When a single or double threshold is used, only a few voxels are visible, and for this reason, a limitation of SSD imaging is that the technique fails to provide information with which to evaluate the relationship between an abnormality and adjacent structures. Our experience has shown, however, that when the volume-rendering technique is used, 3-D imaging can display airway narrowing and adjacent major vessels or soft tissue mass, as well as providing a lymph node map. Using special software, Boisell et al. produced high-quality volume-rendering 3-D images of airways and lymph nodes against a background of spiral CT data (11). A study by Higgins et al. also included modified SSD images showing the complex geometry of the major airways, aorta, and a tumor (12). TCT preserves CT attenuation and has high spatial resolution, and in our study it therefore provided the best information for the evaluation of the relationship between abnormalities and adjacent structures. MPR may occasionally provide additional information in some regions such as the aortopulmonary window, and because it can render all image data, is superior in displaying both adjacent structures of the airway and peripheral structures. In this study it was, however, less informative than TCT and RCT, and was also relatively poor in evaluating the relationship between bilateral main bronchial lesions and adjacent structures. The main reason for this may be its lower longitudinal resolution.
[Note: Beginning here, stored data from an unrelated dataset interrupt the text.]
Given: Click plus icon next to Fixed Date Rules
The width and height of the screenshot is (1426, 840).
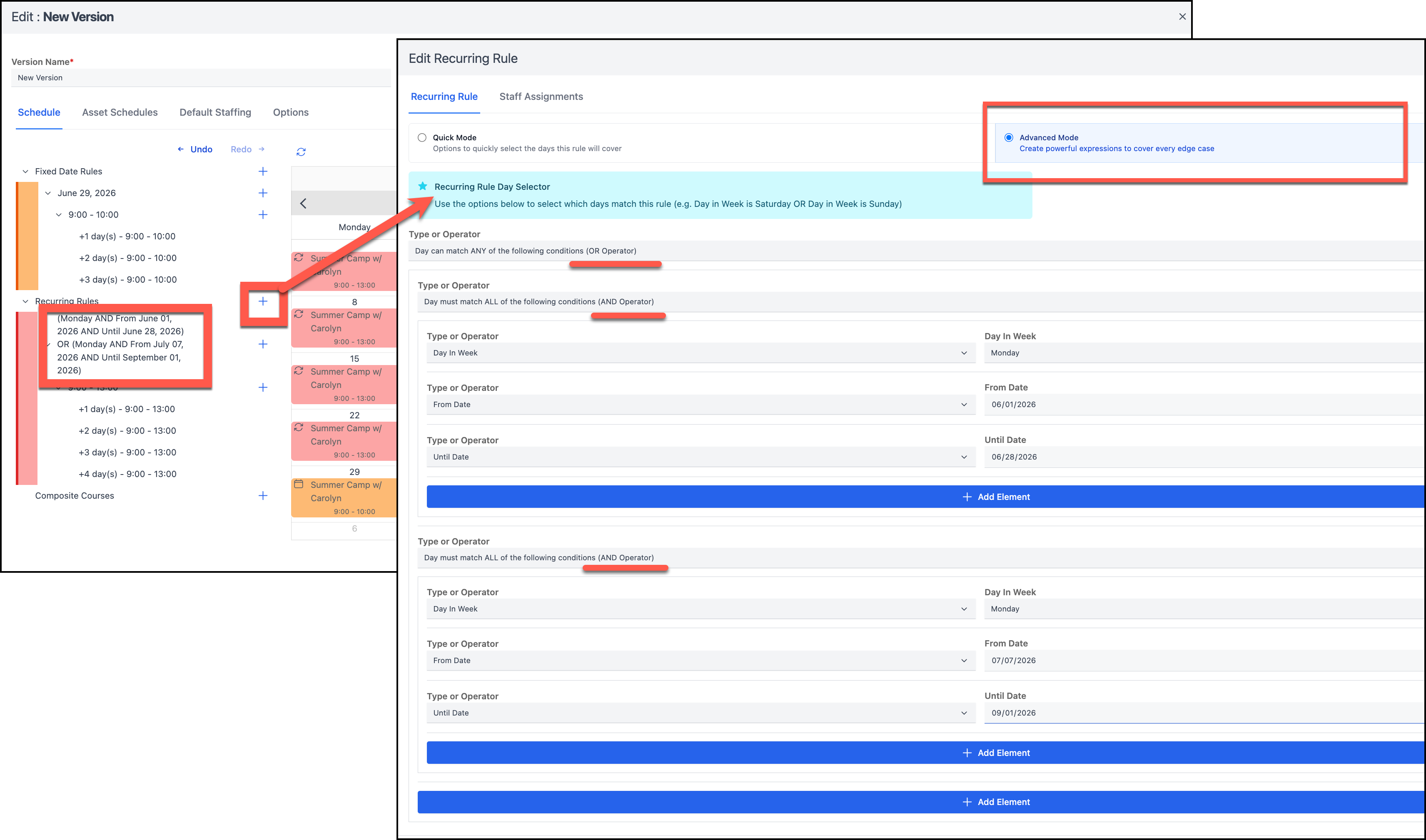Looking at the screenshot, I should 263,171.
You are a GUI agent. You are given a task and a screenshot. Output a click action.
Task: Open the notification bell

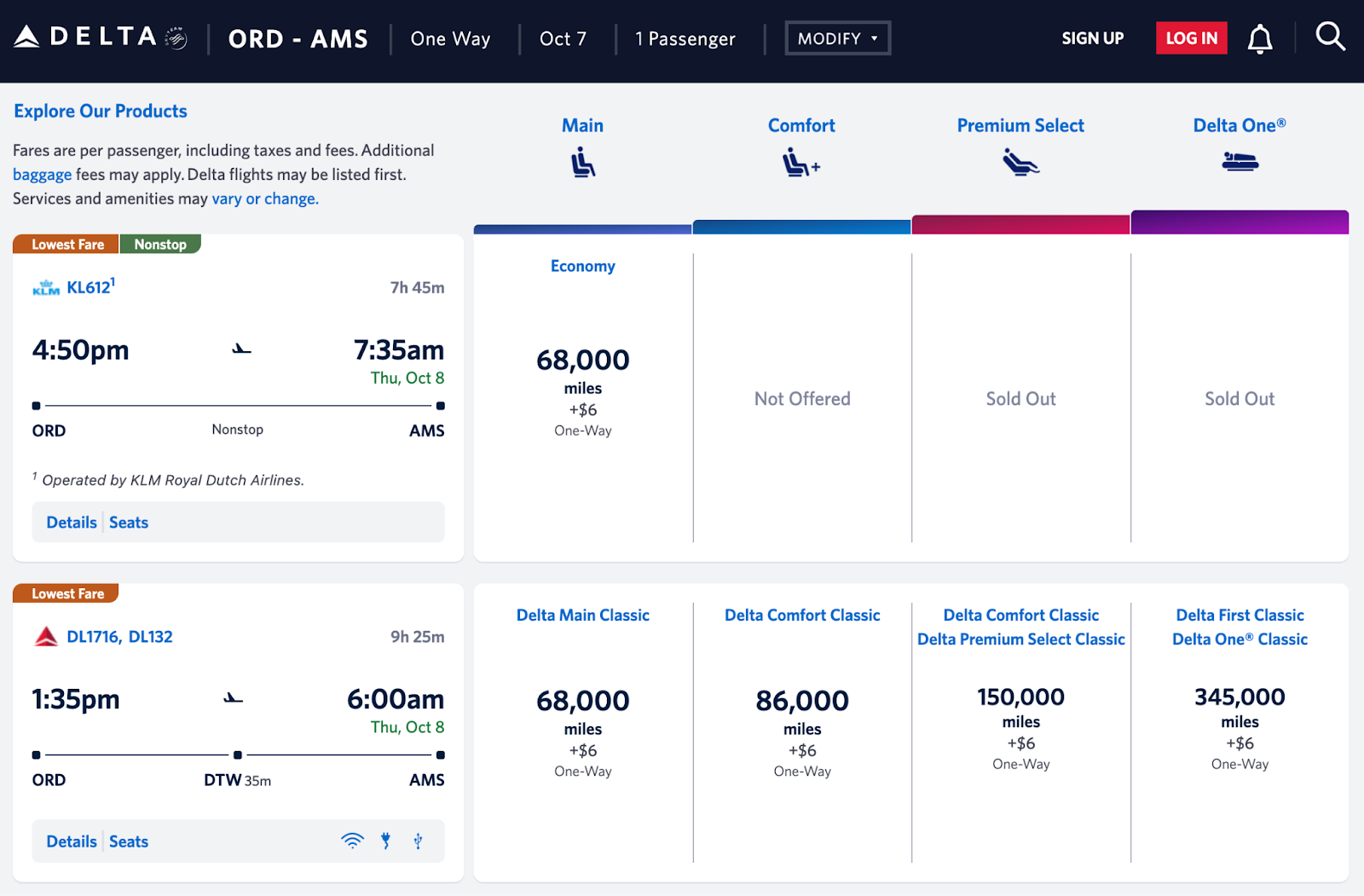click(x=1259, y=37)
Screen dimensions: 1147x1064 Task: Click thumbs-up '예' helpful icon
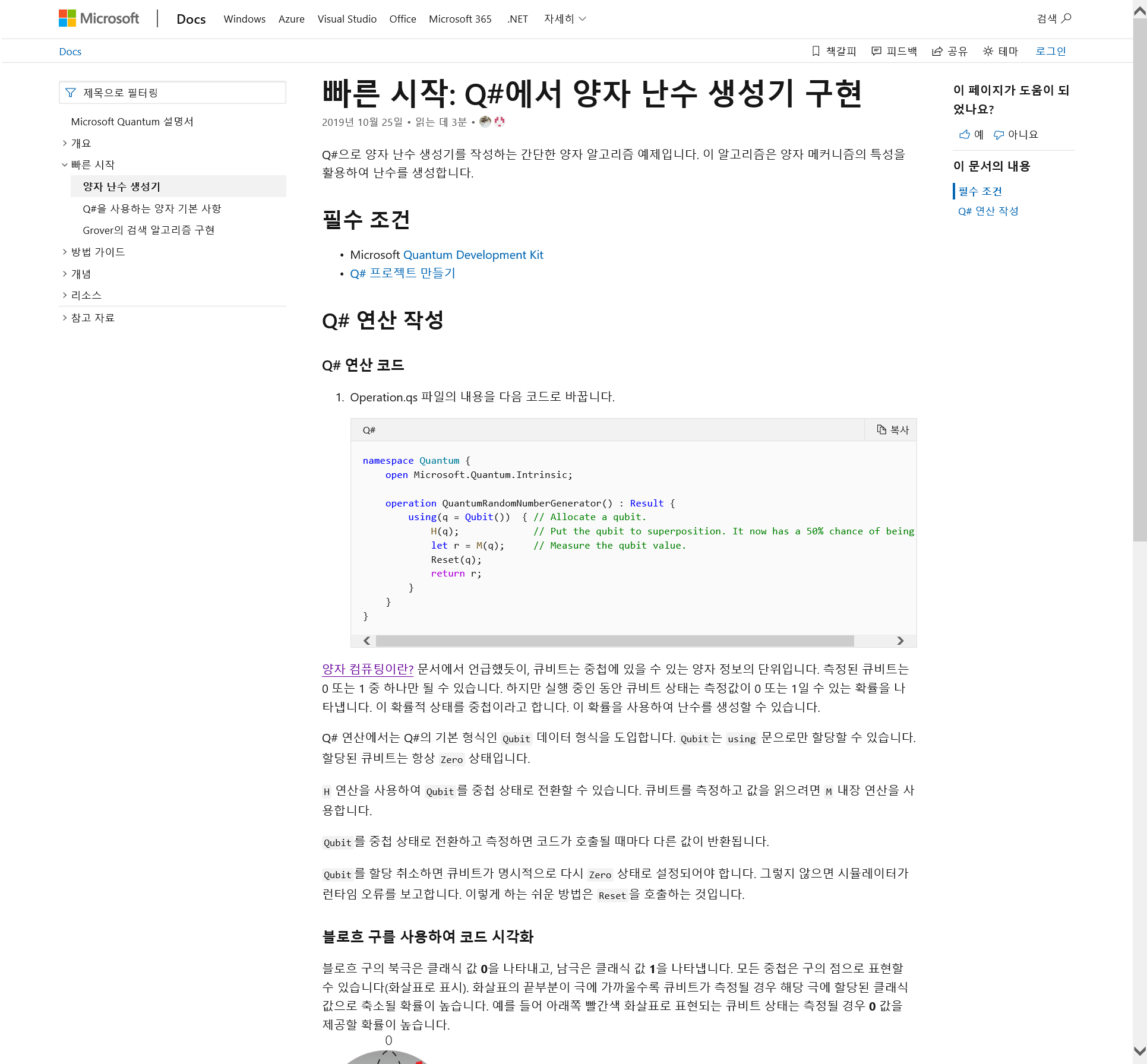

MPR, and particularly SSD, images can help provide a global understanding of tracheobronchial status, and we speculated that this is why both imaging techniques showed good grades for overall information. Such images are very useful in the diagnosis of congenital airway abnormalities. SSD images usually depict the inner border of an airway instead of the true wall of the tracheobronchial tree, and their characterization of tracheobronchial lesions is therefore relatively poor; they merely demonstrate patterns of airway narrowing. Because it has better spatial resolution than RCT, TCT was the most informative modality, and its characterization of bilateral main bronchial lesions, was superior to MPR.
In conclusion, SSD and MPR were superior for the detection, localization, and evaluation of the extent of airway disease, such images were especially useful in the preparation of endobronchial procedures and in surgical planning. RCT alone cannot adequately evaluate tracheobronchial disease, and in the detection, localization, and determination of the extent of lesions, the evaluation of their relationship with adjacent structures, and characterization of airway disease, was less accurate than TCT. For the evaluation of suspected or known endobronchial abnormality, 3-D CT based on TCT is therefore the method of choice.